I can’t go back to yesterday – because I was a different person then. ~ Lewis Carroll
Have you ever stepped back in time? Returned to a place you swore you’d never set foot in again? A place that gives you shivers just thinking about? A place where nightmares are born and never die? I did.
Junior high school.
My old school was the polling station for our last provincial election. The moment I walked in the door I got smacked upside the head by memories. Smacked, I tell you. Upside the head.
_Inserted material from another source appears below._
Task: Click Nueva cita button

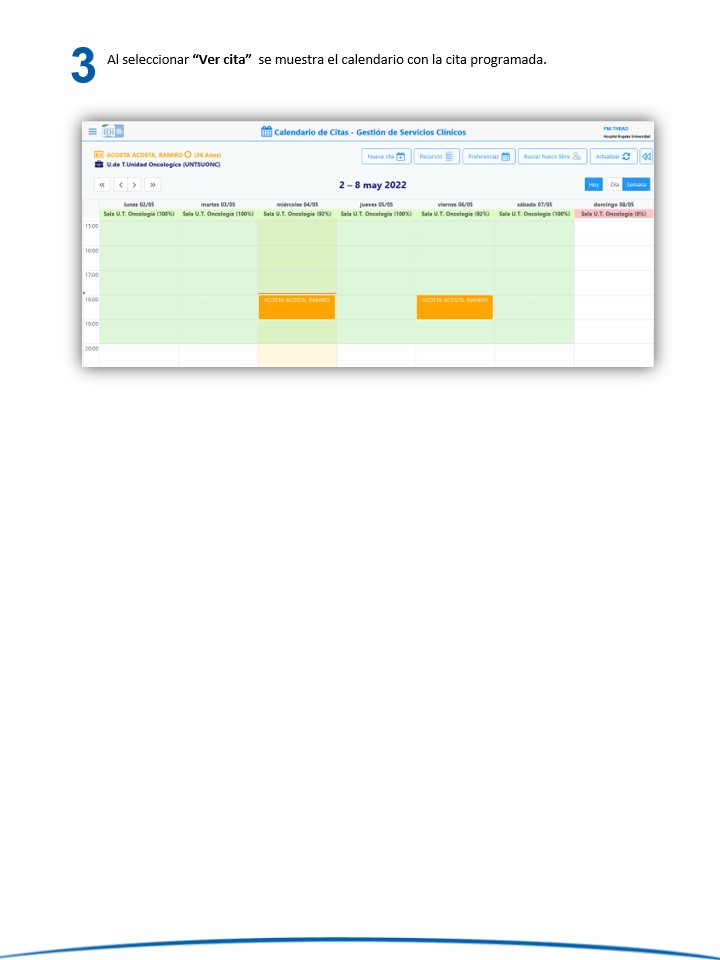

I cast my vote in the gym, locale of many sports-related bully-target moments for this asthmatic teacher’s pet. They (that’s junior high speak for those damn adults) even made us dance in there. I don’t mean after school ‘shags’ — really? shags? — that I never attended. Nope. All the latest dances were part of the phys ed curriculum. The box step. The alley cat. The hustle.
Okay, only that last one was ‘latest’ when I was in junior high. It was the height of disco fever after all. I don’t know where the rest of those steps came from but I can’t get that alley cat music out of my head! It is macarenaesque as bad dance ear worms go.
On my way to vote in the gym, I passed the entry to the most horrific place of all. The girls’ locker room. Humiliation abounded inside those walls. Like hell would I change into my gym strip — really? strip? — in front of the other girls. Instead I endured taunts through the curtain of one of the few change cubicles.
“Joanne you’re so flat!”
“Not as flat as Julie! She’ll never get boobs.”
On this trip back in time, I didn’t get to revisit the one room where I was completely at ease. Math class. I was the star of junior high math. In grade six I lead my team to victory in the math Olympics (which was really only who could do rote times tables the fastest). Throughout junior high, my math mark was never below 95%, and it was normal for 100% to grace my report card. My favourite teacher, Mr. McDonald, wrote the best report card comment ever.
“What can I say?”
No, I can’t go back. Don’t want to. But in looking back, I can find the good, focus on the positive. I did make friends that I still have 35 years later. Even some of the bullies and cool kids that wouldn’t give me the time of day and made me quake in my sneakers when I walked through the halls are now friends.
And it is fun to remember how embarrassed the art and home ec teachers were when they got caught making out in the supply closet.
Do you have a scary place? Would you be brave enough to go back?